** Excerpt to read follows **

Smoreni Zmaj
This is a movie that made Christina Ricci famous, well deserved. The cast is the same as in the first film, but with the better scenario they got the chance to really show their skills, and Kristina is really fantastic. The scene in which Wednesday is trying to shape a smile is one of the creepiest things ever shown in a comedy and, for me, the first association to this film. In my opinion, the only weak point of the film is the performance of Joan Cusack, which seems too artificial. Regardless of whether it is a bad acting or she leaves that impression deliberately, I do not like it. Maybe it is not objectively better than its predecessor, but it certainly is much more fun.7/10
a_chinn
I hadn't seen this film in years and it holds up quite well. The story involves gold-digging black widow Joan Cusack worming her way into the family by way of seducing Christopher Lloyd's Uncle Fester. Cusack then tricks Gomez and Morticia into thinking Pugsley and Wednesday want to go to summer camp, which results in the film's funniest moments, mainly of which involve super enthusiastic and positive camp counselors Peter MacNicole and Christine Baranski trying to convert the two glum children into Shiny Happy People. My favorite part of their conversion therapy is when they're forced to watch the John Huston film version of "Annie." The film cuts between Pugsley and Wednesday's adventures at camp with Cusack plotting to kill Fester and take the family fortune. Both stories are quite funny, but the camp moments are especially good. The funniest moment of the camp storyline, and probably the film in general, is when the campers perform a re-enactment of the "First Thanksgiving" where all of the blond hair, blue eyed campers play the Pilgrims and the camp misfits play the Indians, when Wednesday, a scene stealing 12-year old Christina Ricci, as Pocahontas and her awkward boyfriend go off-script, turning this syrupy (and historically invacuate) play into a story or revenge for the future evils perpetrated upon Native Americans by these European immigrants, complete with Wednesday's crew burning the village set to the ground and burning Pilgrim leader Mercedes McNab at the stake. Although Riccci clearly steal the film, the rest of the cast is pretty amazing as well, including Anjelica Huston as Morticia Addams and Raul Julia as Gomez Addams, Carol Kane as Grandma, and supporting parts for Sam McMurray, Nathan Lane, Cynthia Nixon, David Hyde Piers, Peter Graves, and Tony Shalhoub. The film is not quite a comedy classic, but it's undeniably entertaining and more darkly funny than most Hollywood comedies.

** End of Excerpt to read **
** Supplied material follows **

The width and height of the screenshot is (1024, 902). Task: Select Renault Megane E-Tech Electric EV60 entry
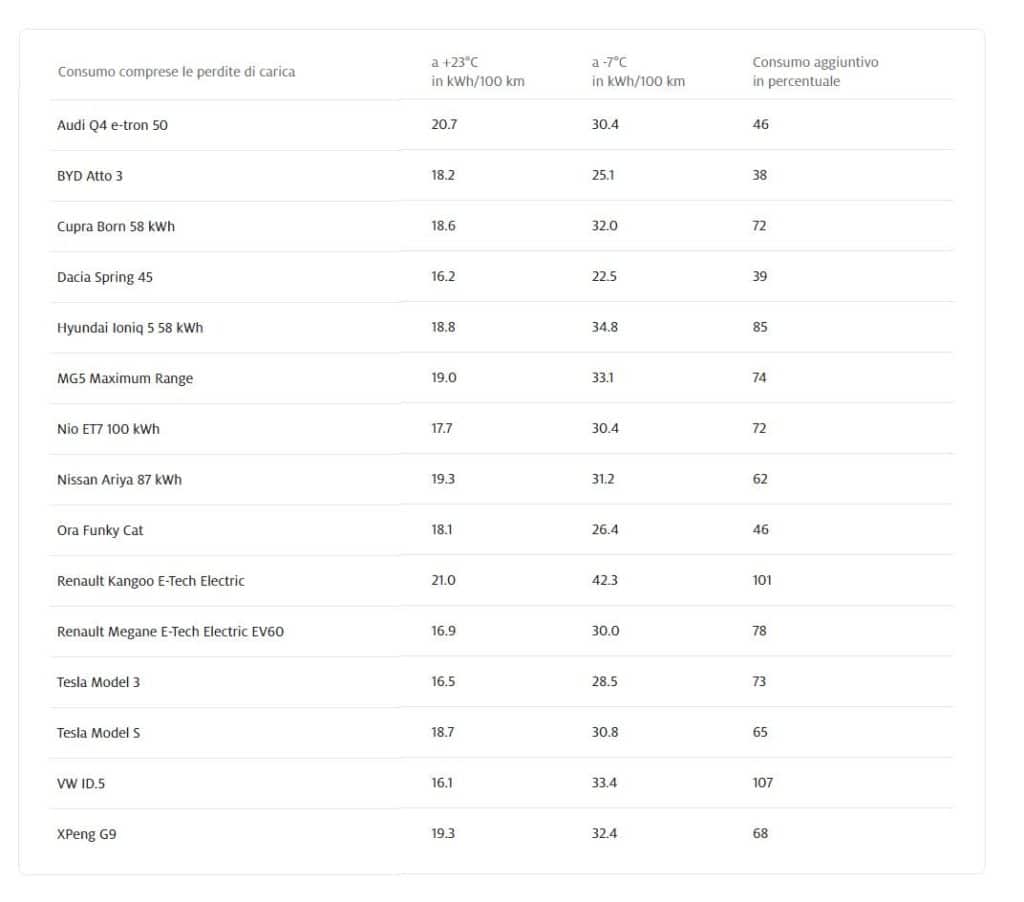pyautogui.click(x=170, y=632)
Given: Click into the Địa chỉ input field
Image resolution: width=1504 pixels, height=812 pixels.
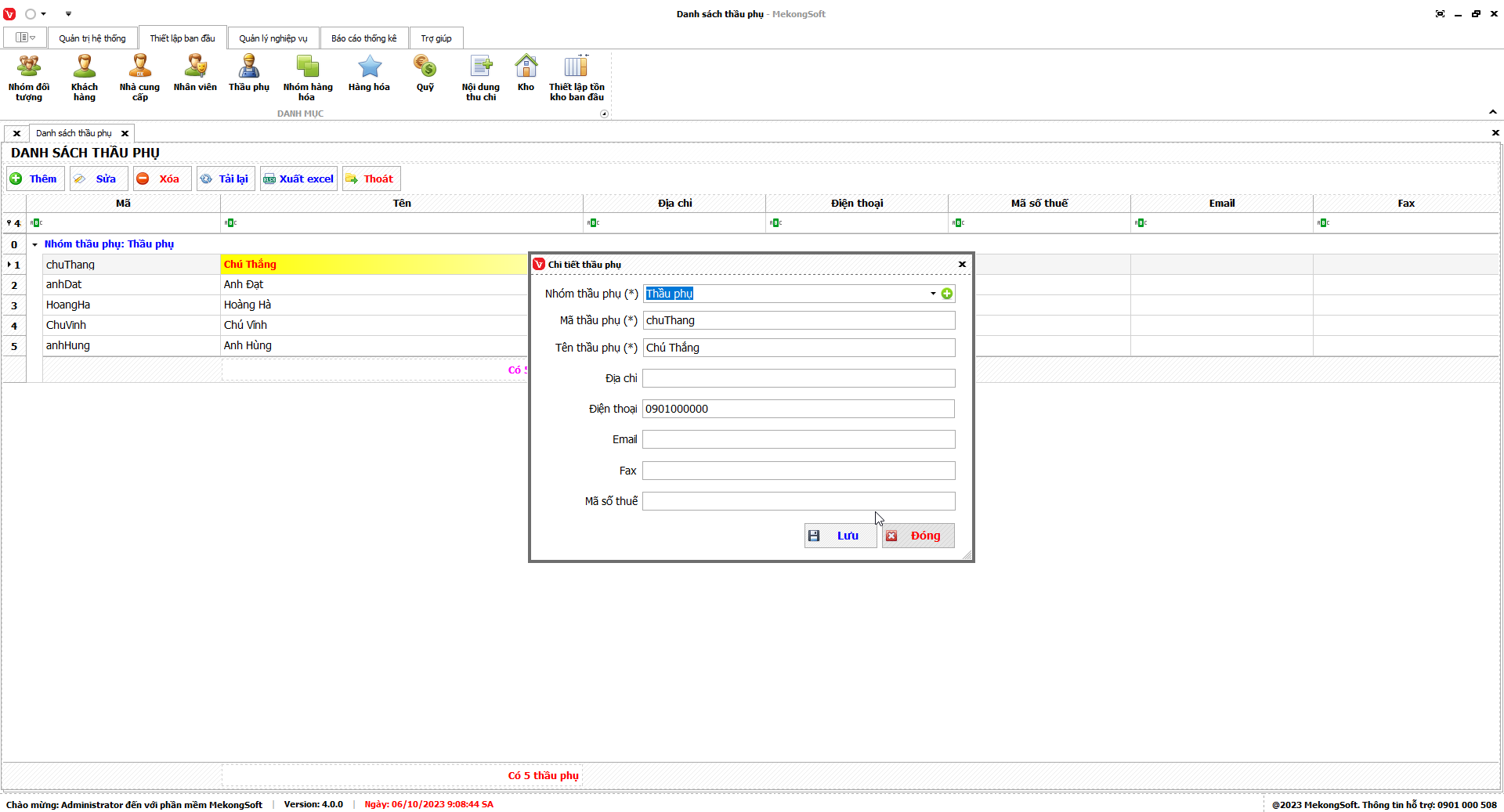Looking at the screenshot, I should pyautogui.click(x=798, y=378).
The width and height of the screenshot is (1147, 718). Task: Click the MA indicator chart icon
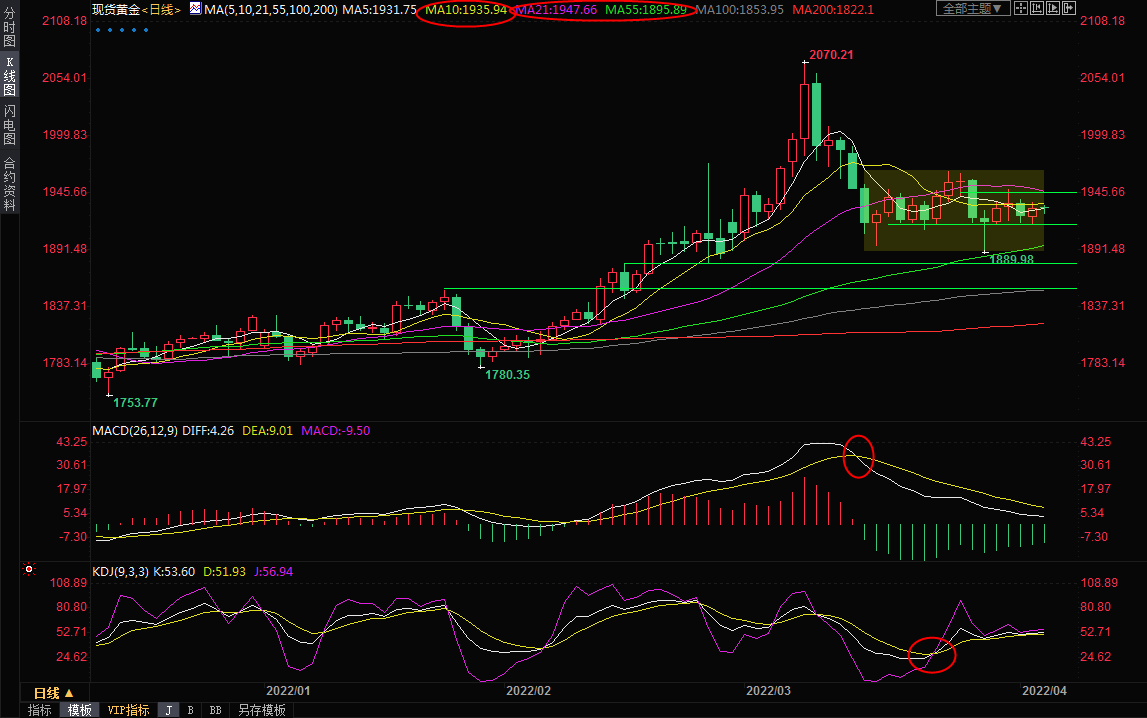coord(193,9)
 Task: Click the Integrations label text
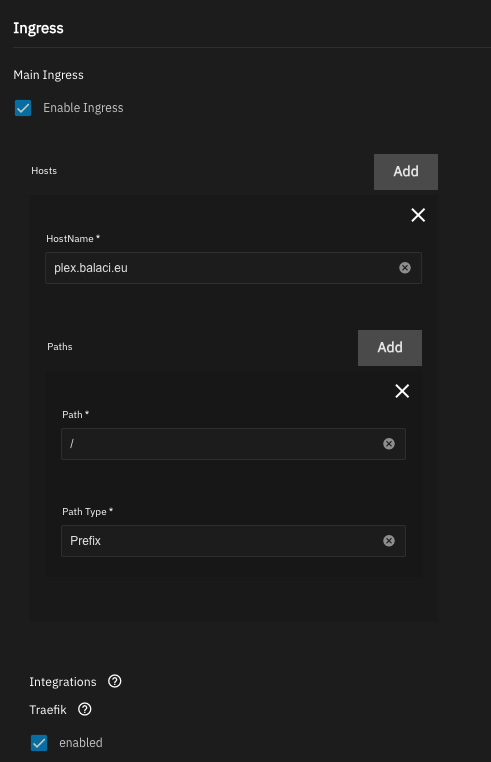tap(63, 682)
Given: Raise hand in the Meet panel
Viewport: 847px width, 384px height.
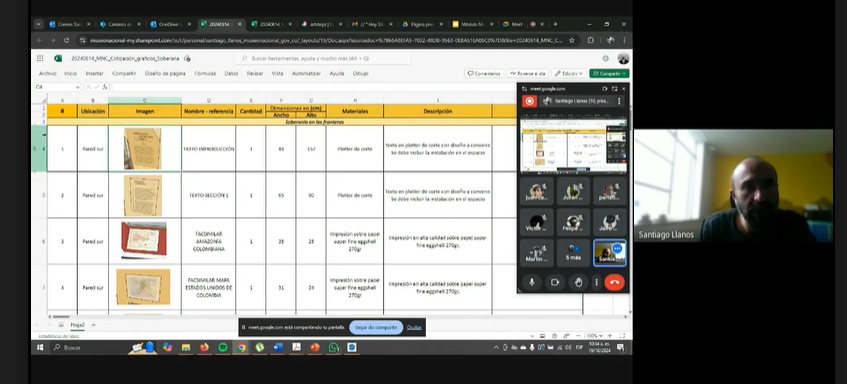Looking at the screenshot, I should pyautogui.click(x=578, y=282).
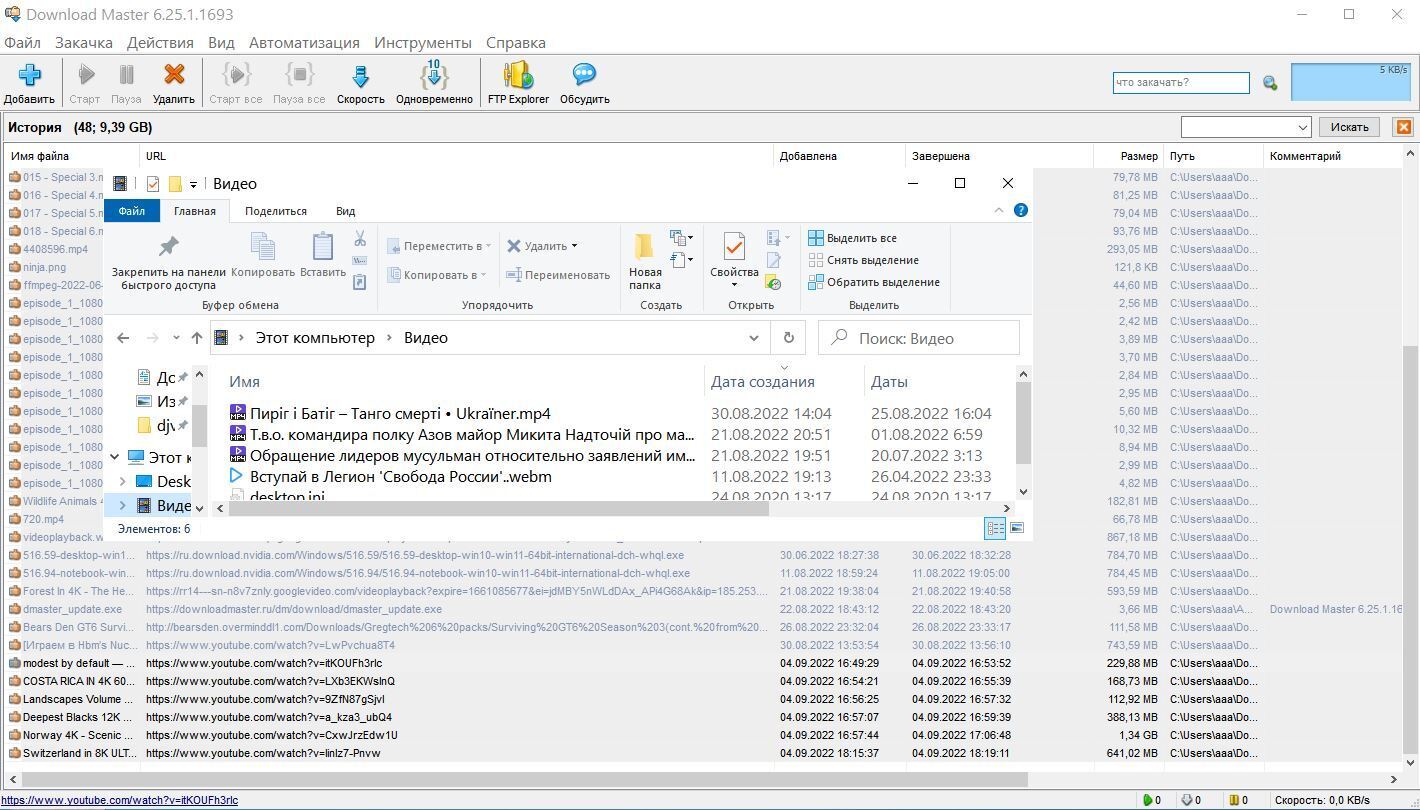Open the Автоматизация menu
The height and width of the screenshot is (810, 1420).
[x=304, y=43]
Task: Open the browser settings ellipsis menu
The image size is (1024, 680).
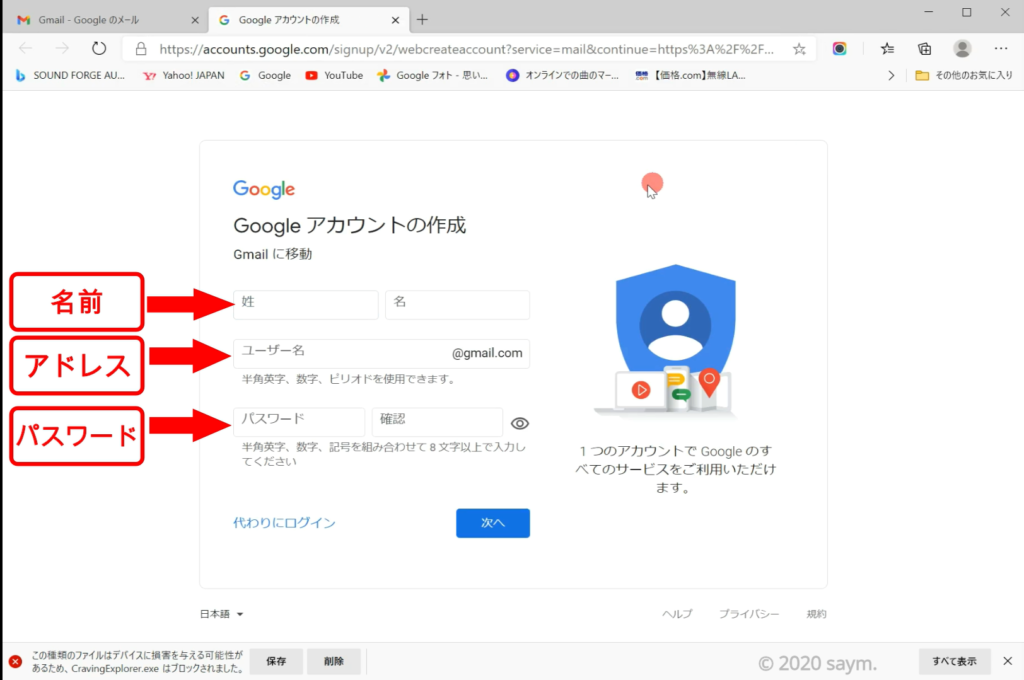Action: point(1002,48)
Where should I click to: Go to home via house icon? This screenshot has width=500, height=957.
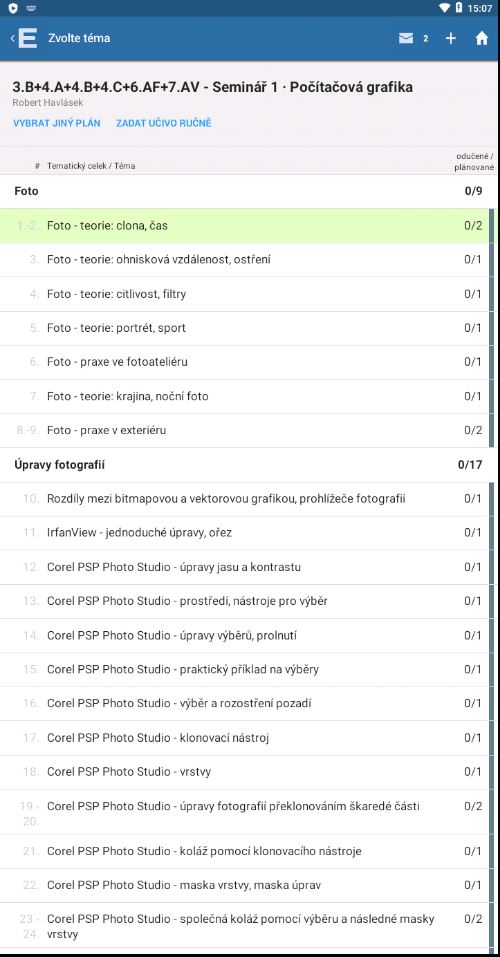pos(482,38)
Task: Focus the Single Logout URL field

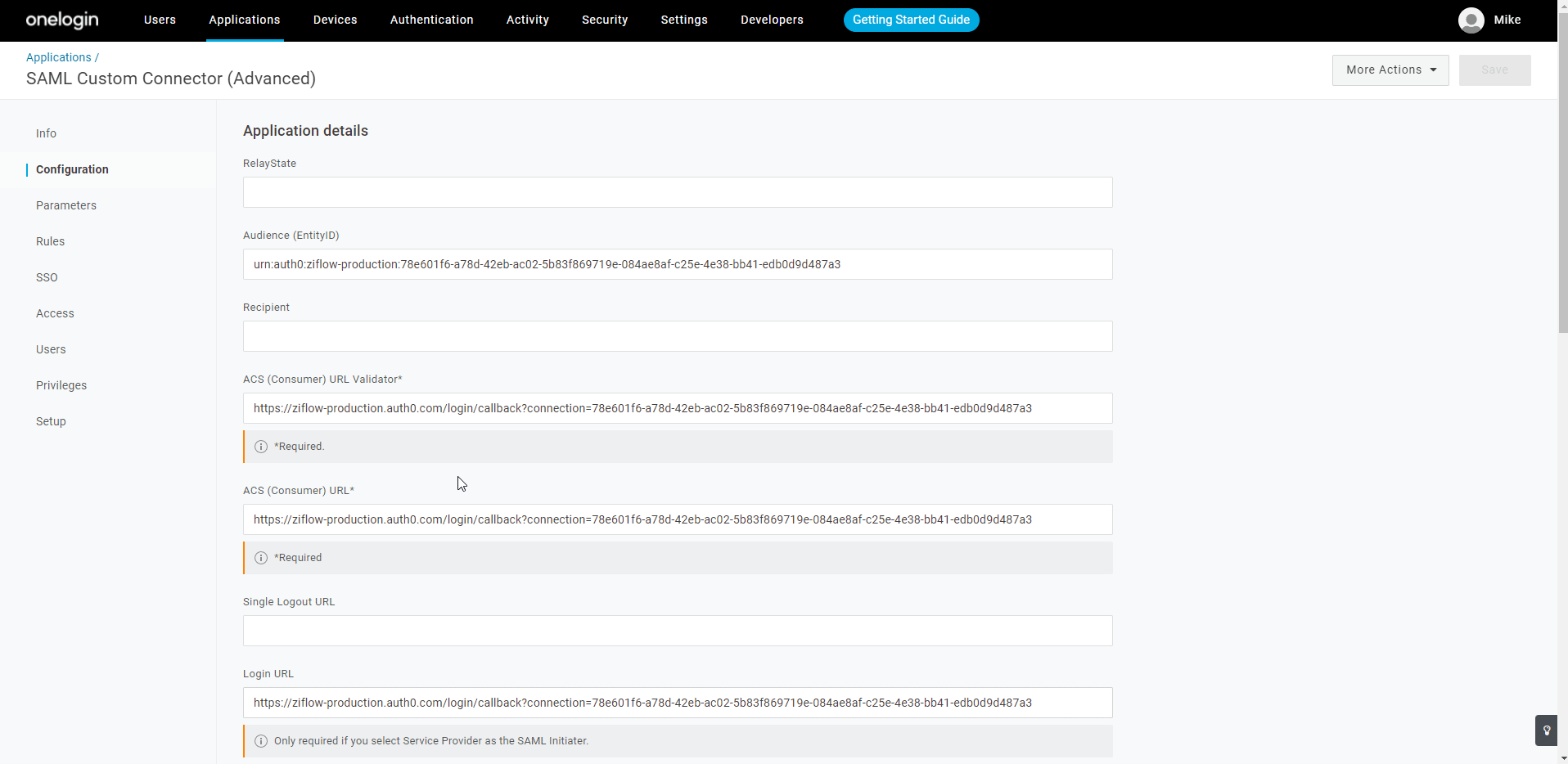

** End of Supplied material **

■ Problem details ■
Answer these questions from the film reviews:
(a) What rating does the first review give the film?
(b) Which character does Joan Cusack seduce to work her way into the family?
(c) Which film version are Pugsley and Wednesday forced to watch at camp?
The records have no connection to the film reviews.

■ Result ■
(a) 7/10
(b) Christopher Lloyd's Uncle Fester
(c) The John Huston film version of "Annie"